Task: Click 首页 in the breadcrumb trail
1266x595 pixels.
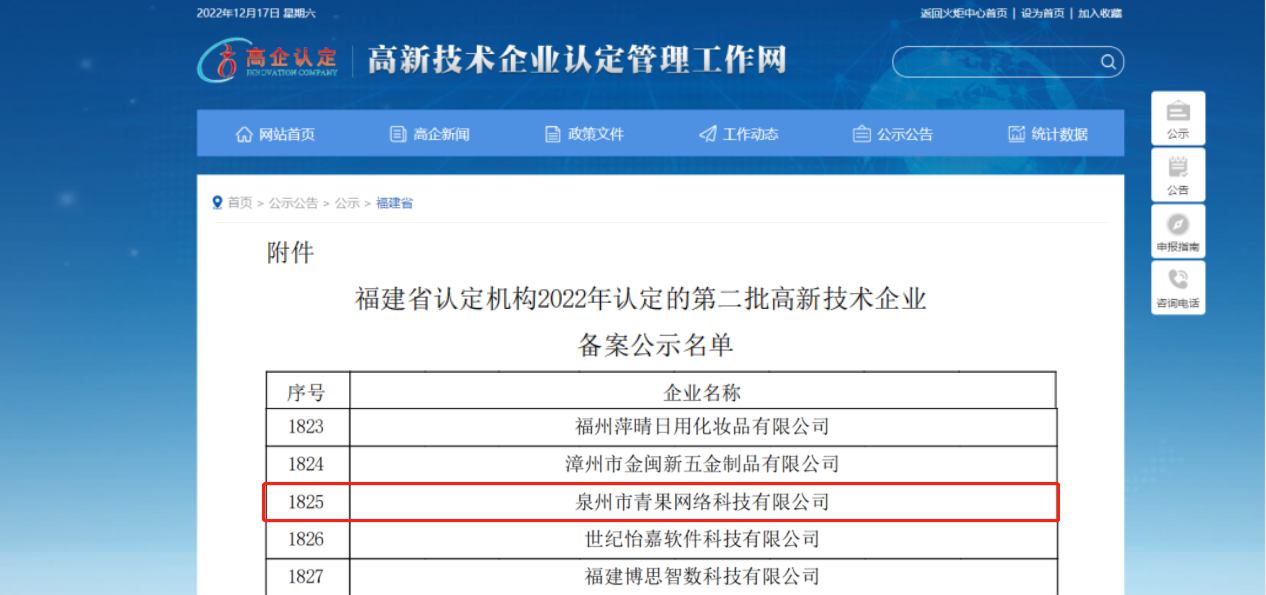Action: (240, 203)
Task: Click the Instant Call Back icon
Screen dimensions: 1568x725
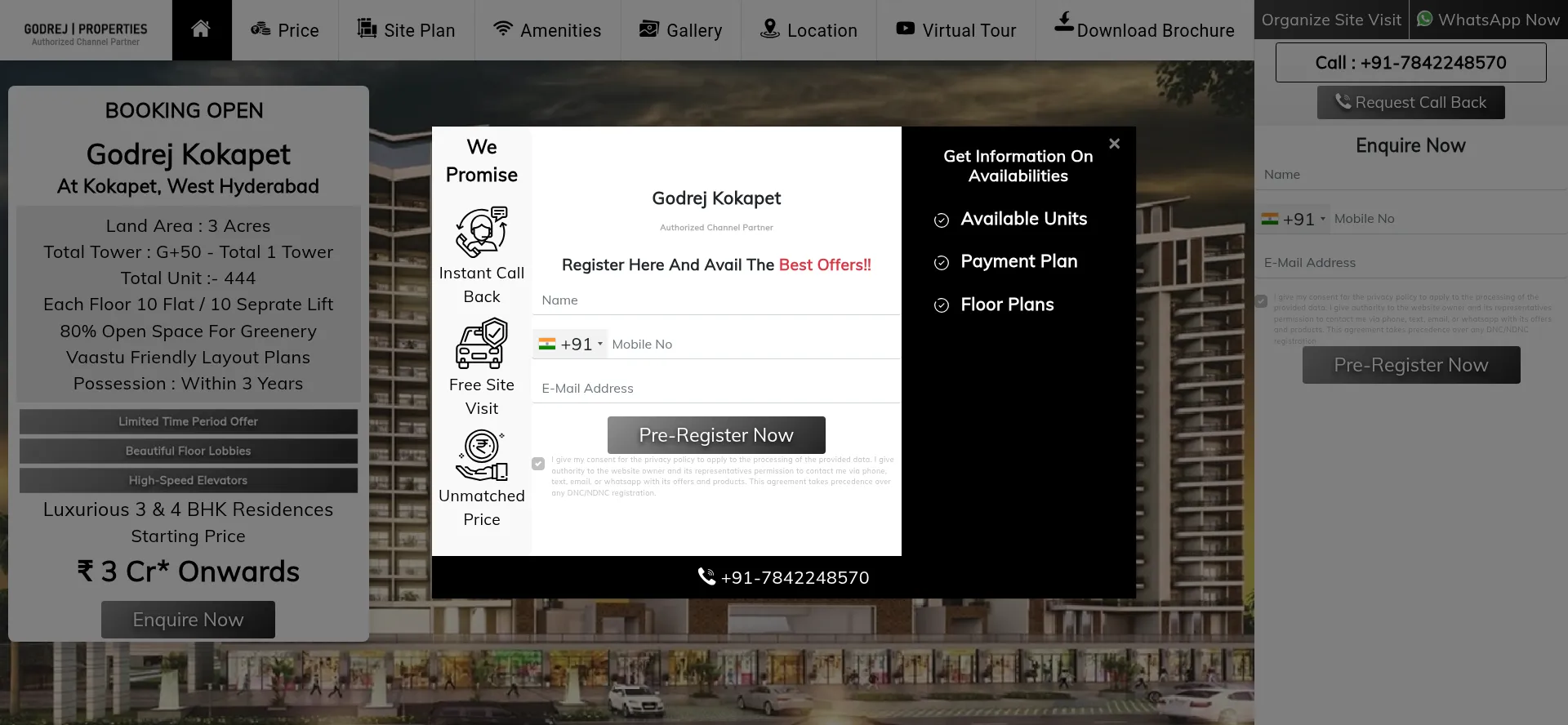Action: click(481, 232)
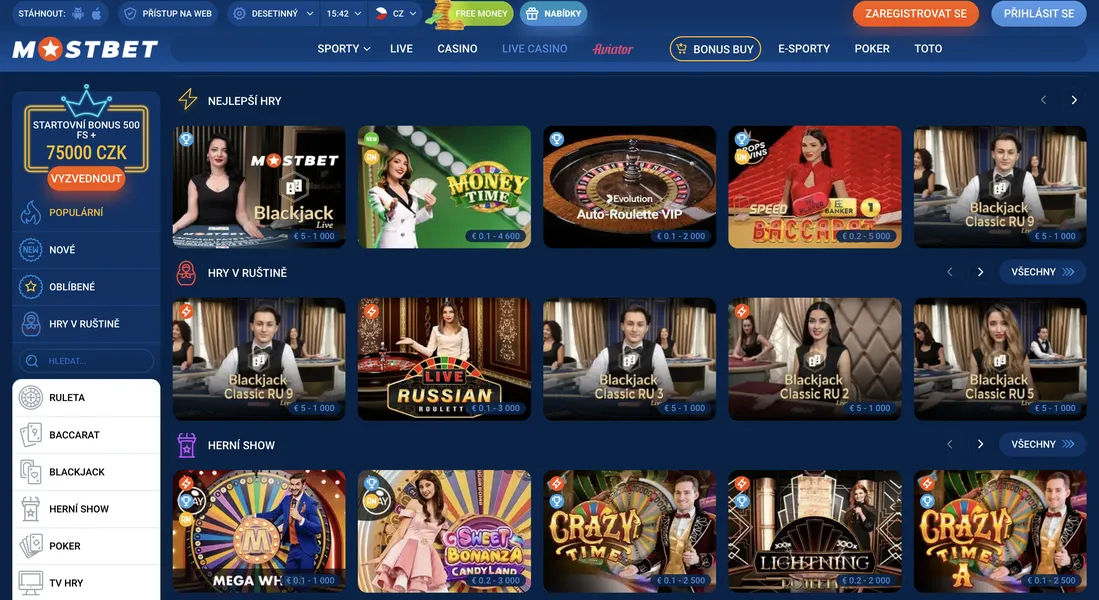
Task: Select the Blackjack cards icon
Action: tap(31, 472)
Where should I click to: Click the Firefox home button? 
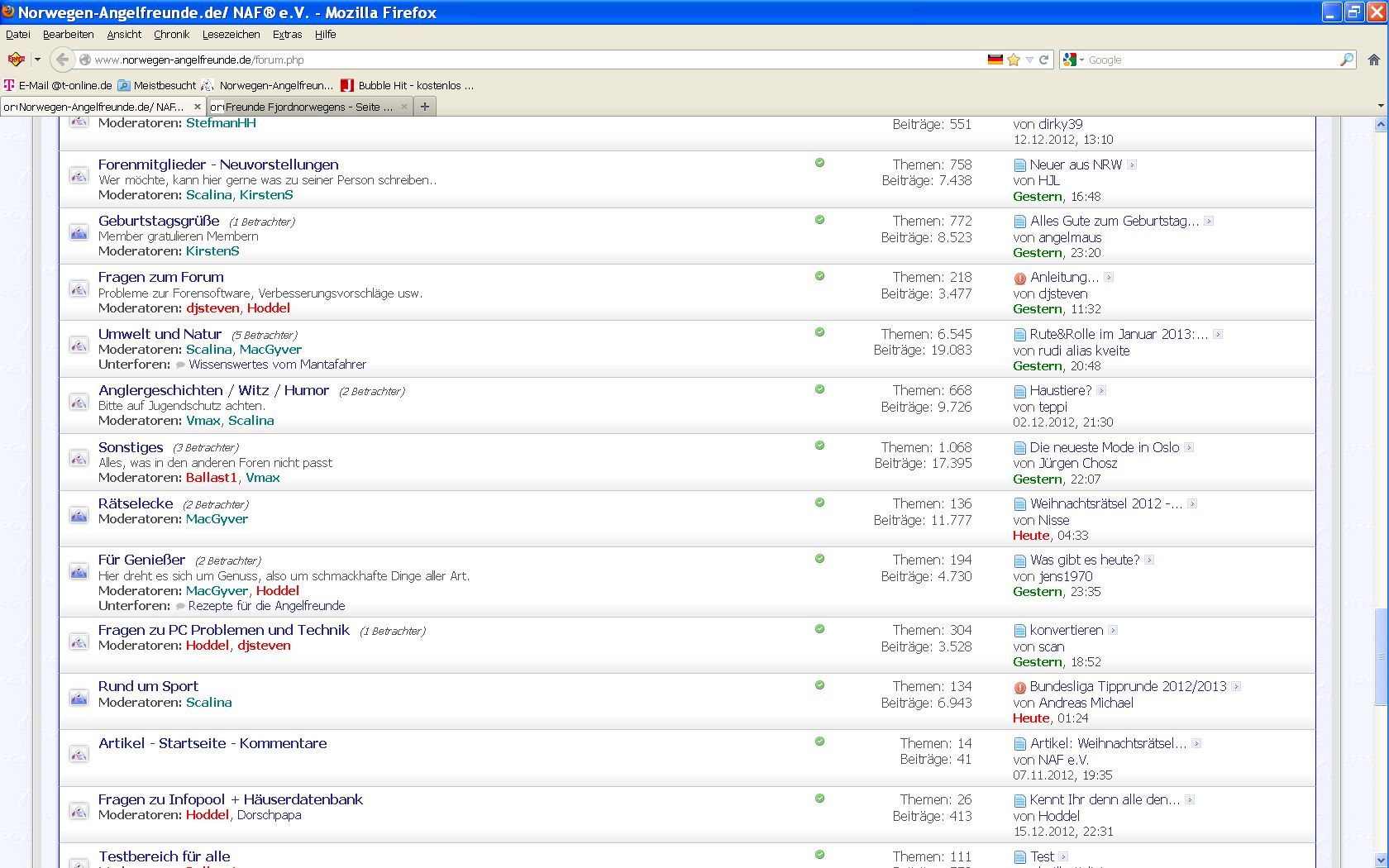tap(1373, 60)
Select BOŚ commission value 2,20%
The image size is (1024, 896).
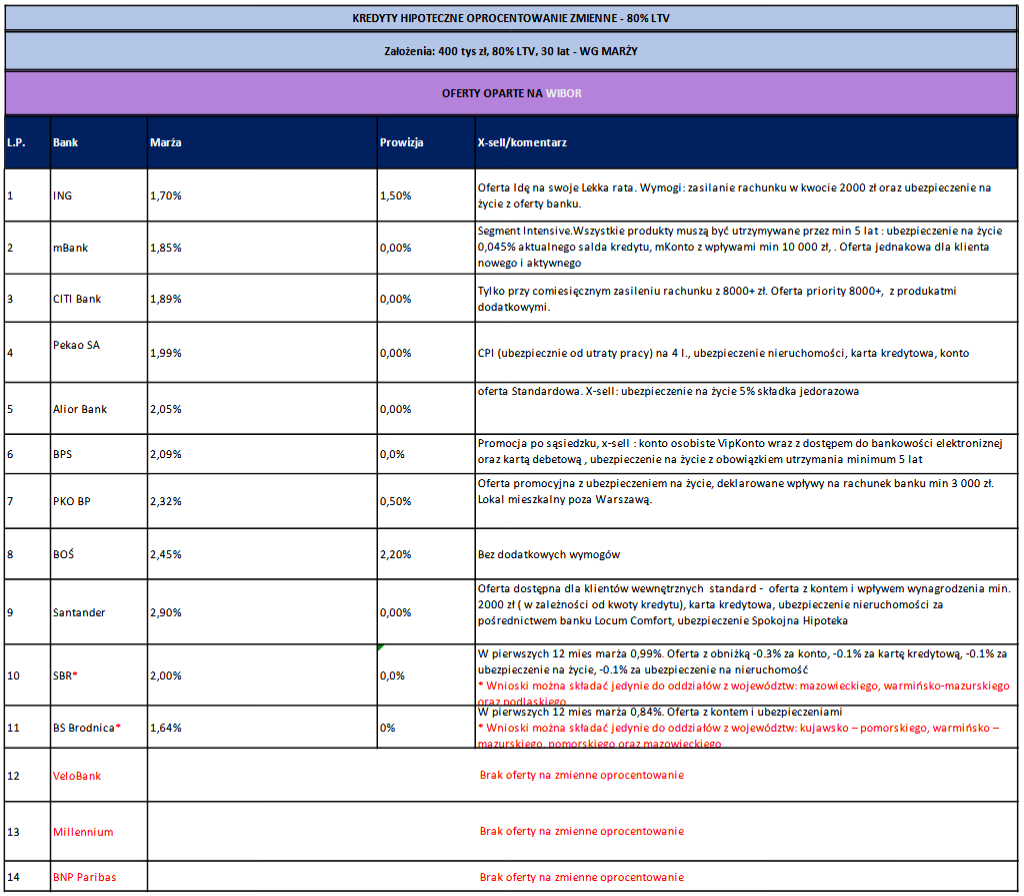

· · ·

**Given instruction**
Format the records above as a numbered list with one line per item and no blank lines, and leave out the pictures.

**Exercise solution**
1. Task: Click 首页 in the breadcrumb trail
2. 1266x595 pixels.
3. Action: (240, 203)
4. Task: Click the Instant Call Back icon
5. Screen dimensions: 1568x725
6. Action: click(481, 232)
7. Task: Select the Blackjack cards icon
8. Action: tap(31, 472)
9. Where should I click to: Click the Firefox home button? 
10. tap(1373, 60)
11. Select BOŚ commission value 2,20%
12. The image size is (1024, 896).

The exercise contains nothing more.